Fir released a heavy sigh, his impatience palpable. “Tomás, I appreciate you’re trying to be gentle with me, but I need more.” He looked at me, his eyes filled with a blend of frustration and desire. “I want your passion. I need you to be yourself like you would be with anyone else.”

Same, but the problem was that he wasn’t like anyone else I’d ever fucked. Still, I had to make more of an effort, for Fir’s sake. “Let’s try this again.”

As we moved closer, our lips met in a hungry kiss. No clacking teeth or bumpy noses, and hope sparked inside me, along with a swell of desire. See? I could do this. We could do this. We just had to get over that initial awkwardness.

He tasted sweet, like he’d had some sugary snack or dessert before I’d shown up. I lazily roamed his mouth, taking my time to explore. He pressed his lean body against mine, and I hesitated for a moment but then trailed my hands down his body, over the curve of his hips and the firmness of his ass. His body fit perfectly against mine as our tongues danced as if we were puzzle pieces put together.

“Touch me, Tomás,” Fir said, his voice breathless and needy. “Don’t hold back.”

“Sorry,” I murmured.

Fir sighed again, his expression softening. “Tomás, I know you’re worried about me, but I need you to trust I can handle this. I want you. All of you. I can take it.”

We kissed again, and I pulled him tight against my body. I tried my best to give Fir everything he desired. My hands became bolder, my kisses more intense, but a part of me remained trapped behind the wall of my self-consciousness. And my cock seemed to agree, as it didn’t rise beyond half-mast—not a problem I’d ever had. Why was it not cooperating? Mãe de Deus, this whole thing was a goddamn disaster.

Fir let out an impatient growl.

“I’m trying, Fir. I can’t seem to shake my fear of hurting you.”

“Then try harder!” he snapped. “I want you to fuck me like you mean it, not like you’re afraid I’ll break!”

I felt like he’d slapped me in the face. “But I am afraid you’ll break!” I let go of him. “You’re not some random guy in a bar or club. I know you, and I know what you’ve been through. You can’t expect me to ignore all that and treat you like I would anyone else.”

Fir took two steps back, his face pale except for two bright-red spots on his cheeks. “I need you to let go completely, to get dirty and wild with me. And if you can’t do that…maybe this isn’t going to work.”

His words cut through me like a knife, and for a moment, I couldn’t breathe. In all my years of experience, I’d never been accused of not being sexually adequate for someone. The thought was both jarring and humiliating. “Wait, what?”
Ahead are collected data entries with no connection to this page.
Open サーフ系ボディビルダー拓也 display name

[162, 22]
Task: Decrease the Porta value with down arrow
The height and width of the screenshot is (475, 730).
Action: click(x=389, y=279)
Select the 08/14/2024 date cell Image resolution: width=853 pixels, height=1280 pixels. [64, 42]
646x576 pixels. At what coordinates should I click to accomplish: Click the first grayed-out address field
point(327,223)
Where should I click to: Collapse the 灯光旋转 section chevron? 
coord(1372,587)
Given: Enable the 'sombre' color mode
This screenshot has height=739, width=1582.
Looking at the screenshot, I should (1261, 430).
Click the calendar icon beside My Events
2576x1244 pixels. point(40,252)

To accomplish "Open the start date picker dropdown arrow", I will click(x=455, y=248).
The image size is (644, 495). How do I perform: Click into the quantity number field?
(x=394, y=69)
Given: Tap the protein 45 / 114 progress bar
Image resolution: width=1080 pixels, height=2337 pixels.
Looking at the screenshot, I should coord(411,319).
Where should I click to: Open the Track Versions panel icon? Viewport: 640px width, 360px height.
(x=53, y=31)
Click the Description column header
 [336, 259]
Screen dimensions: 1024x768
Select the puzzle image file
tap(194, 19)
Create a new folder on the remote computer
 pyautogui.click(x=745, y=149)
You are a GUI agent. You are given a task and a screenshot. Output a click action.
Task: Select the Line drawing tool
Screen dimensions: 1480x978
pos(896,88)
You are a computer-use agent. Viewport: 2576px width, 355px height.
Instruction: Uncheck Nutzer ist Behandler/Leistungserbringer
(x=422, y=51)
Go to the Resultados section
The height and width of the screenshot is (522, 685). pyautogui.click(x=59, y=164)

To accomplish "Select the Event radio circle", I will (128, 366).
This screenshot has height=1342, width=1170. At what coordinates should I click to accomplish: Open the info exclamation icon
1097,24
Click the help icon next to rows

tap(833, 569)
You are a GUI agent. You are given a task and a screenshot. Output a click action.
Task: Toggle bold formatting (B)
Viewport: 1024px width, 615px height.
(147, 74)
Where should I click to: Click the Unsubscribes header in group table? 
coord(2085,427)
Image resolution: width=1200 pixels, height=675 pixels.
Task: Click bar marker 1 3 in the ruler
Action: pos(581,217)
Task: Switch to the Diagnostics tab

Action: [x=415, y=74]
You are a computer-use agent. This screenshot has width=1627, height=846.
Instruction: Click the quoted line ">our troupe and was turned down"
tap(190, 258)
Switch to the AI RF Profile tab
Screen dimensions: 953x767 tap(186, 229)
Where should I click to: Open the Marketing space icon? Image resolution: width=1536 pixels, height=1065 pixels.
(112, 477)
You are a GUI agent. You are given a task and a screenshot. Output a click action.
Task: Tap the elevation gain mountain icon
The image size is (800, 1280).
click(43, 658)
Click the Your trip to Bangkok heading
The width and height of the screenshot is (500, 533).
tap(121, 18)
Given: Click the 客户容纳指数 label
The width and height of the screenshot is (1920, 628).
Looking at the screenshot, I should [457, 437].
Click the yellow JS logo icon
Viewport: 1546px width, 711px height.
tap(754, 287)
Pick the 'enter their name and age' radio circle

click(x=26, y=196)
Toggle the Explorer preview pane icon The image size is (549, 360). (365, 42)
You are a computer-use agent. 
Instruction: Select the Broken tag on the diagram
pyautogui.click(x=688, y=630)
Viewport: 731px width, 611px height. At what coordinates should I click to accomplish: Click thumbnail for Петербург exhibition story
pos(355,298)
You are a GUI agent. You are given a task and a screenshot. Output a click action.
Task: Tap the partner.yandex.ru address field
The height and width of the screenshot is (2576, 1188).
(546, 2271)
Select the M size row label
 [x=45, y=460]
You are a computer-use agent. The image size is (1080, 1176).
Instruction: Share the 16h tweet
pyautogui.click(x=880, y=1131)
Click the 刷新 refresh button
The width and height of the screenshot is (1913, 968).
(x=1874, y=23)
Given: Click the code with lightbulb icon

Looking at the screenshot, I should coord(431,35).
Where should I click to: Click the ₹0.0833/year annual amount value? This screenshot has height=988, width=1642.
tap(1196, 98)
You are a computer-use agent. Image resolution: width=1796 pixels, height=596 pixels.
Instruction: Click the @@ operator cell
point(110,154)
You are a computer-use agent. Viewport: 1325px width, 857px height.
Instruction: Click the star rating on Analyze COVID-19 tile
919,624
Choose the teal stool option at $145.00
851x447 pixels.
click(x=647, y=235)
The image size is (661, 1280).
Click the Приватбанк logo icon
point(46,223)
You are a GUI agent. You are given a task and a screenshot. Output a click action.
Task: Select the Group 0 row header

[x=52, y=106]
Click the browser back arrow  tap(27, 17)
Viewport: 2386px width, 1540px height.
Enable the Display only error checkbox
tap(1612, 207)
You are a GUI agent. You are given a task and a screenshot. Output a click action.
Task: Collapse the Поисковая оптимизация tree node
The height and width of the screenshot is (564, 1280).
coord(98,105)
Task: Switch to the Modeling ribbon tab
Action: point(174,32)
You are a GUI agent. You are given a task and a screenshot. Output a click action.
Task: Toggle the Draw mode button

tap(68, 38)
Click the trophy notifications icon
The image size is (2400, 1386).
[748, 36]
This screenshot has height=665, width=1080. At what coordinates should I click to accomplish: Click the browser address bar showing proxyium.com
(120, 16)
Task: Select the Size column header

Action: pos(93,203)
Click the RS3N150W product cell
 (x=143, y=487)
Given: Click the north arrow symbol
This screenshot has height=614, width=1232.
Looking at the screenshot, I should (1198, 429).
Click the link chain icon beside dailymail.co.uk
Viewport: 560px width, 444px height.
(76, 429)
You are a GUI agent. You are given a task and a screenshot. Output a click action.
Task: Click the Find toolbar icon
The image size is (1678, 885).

He raised his chin. “I need something more…intense. More raw. And I don’t think you’re able to let go and give me that.”

His words felt like a punch to the gut, and my face burned. I’d never been so embarrassed in my life. “Fine.” I struggled to keep my voice steady. “If that’s how you feel, then maybe you’re right. Maybe this won’t work.”

Before he could respond, I stormed out of his house, slamming the door behind me. I stalked toward my car and leaned my hands on the roof, my heart pounding. How could Fir dismiss me like that? The shock lingered, leaving a bitter taste in my mouth.